God Connections in Uganda
By Dr. Alison Barfoot, GO Africa’s Executive Director
One of the things I love about GO Project’s vision is the focus on building the capacity of the local church to care for her children. In eastern Africa the Christians are already caring for many orphans from their relatives who have died untimely deaths. Every family – and, I mean every family – is caring for children from relatives.
The problem is that there are more orphans – more abandoned and abused children – than can be absorbed by the traditional, cultural way of caring for orphans through the extended family. So, if the relatives are overburdened, the next best people to care for children are the church.
Enter GO Project. In GO Africa, we work with local churches to help them imagine a way they can care for even more children, especially those at the end of the line who have no one and nothing.
But, if families are already overloaded in caring for the orphans of their relatives, how can they sustainably care for even more children? It shouldn’t surprise us that God has His people all over the world. They are in Kansas City, Texas, Tennessee…and, even Kampala, Uganda.
I first met Gloria in 2010 at the Lausanne Congress in Cape Town, South Africa. As an American living in Uganda, I was part of the Ugandan delegation to the Lausanne Congress. Before one of the workshops began, I introduced myself to a lovely young African woman sitting next to me. She said she was Gloria and was from Uganda. I was happy to meet her, but puzzled because I didn’t remember seeing her as part of the Ugandan delegation. That’s when she told me she was a missionary serving in Nepal, and, even though she was Ugandan, she was attending the Lausanne Congress as a member of the Nepali delegation. So, I was an American attending through the Ugandan delegation, and she was a Ugandan attending through the Nepali delegation. God’s Kingdom is wonderful!

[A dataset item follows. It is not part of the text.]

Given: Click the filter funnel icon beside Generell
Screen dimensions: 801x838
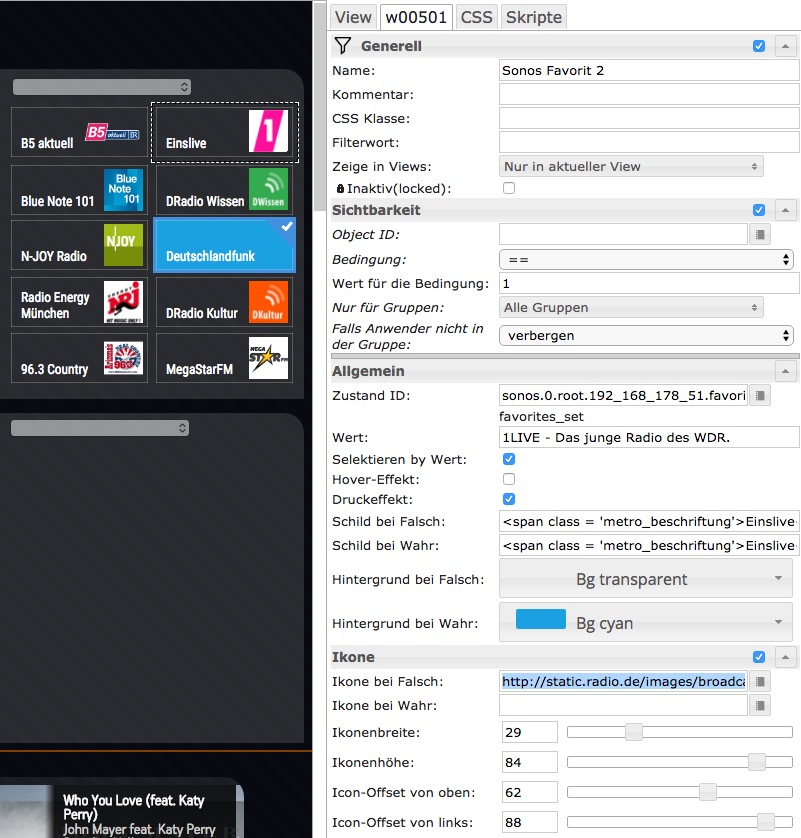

Fast forward eighteen months, and I’m sitting in a new coffee shop and restaurant in Kampala enjoying a tropical fruit smoothie. The owner was circulating among the customers and looked at me and said, “Do you remember me?” It was Gloria. She had moved back to Uganda with a heart and passion for caring for the most abandoned and abused children in Uganda. The only way she could find the resources to support them was to start a business, whose profits could be used to care for children.
That was the beginning of a partnership between GO Africa and Endiro Café. Joe Knittig, GO Project’s CEO was recently visiting Uganda with Mike Fox and Ed Barber, a Board member of GO Project. During lunch, we officially signed the Memorandum of Understanding with Gloria and Endiro Café – a local partner who longs to see more of Uganda’s children cared for by the church. We are so excited to see how God is going to use this partnership to bring hope to children, and also to encourage other business owners in the church to step up and embrace Business as Mission in the pursuit of caring for all of God’s children.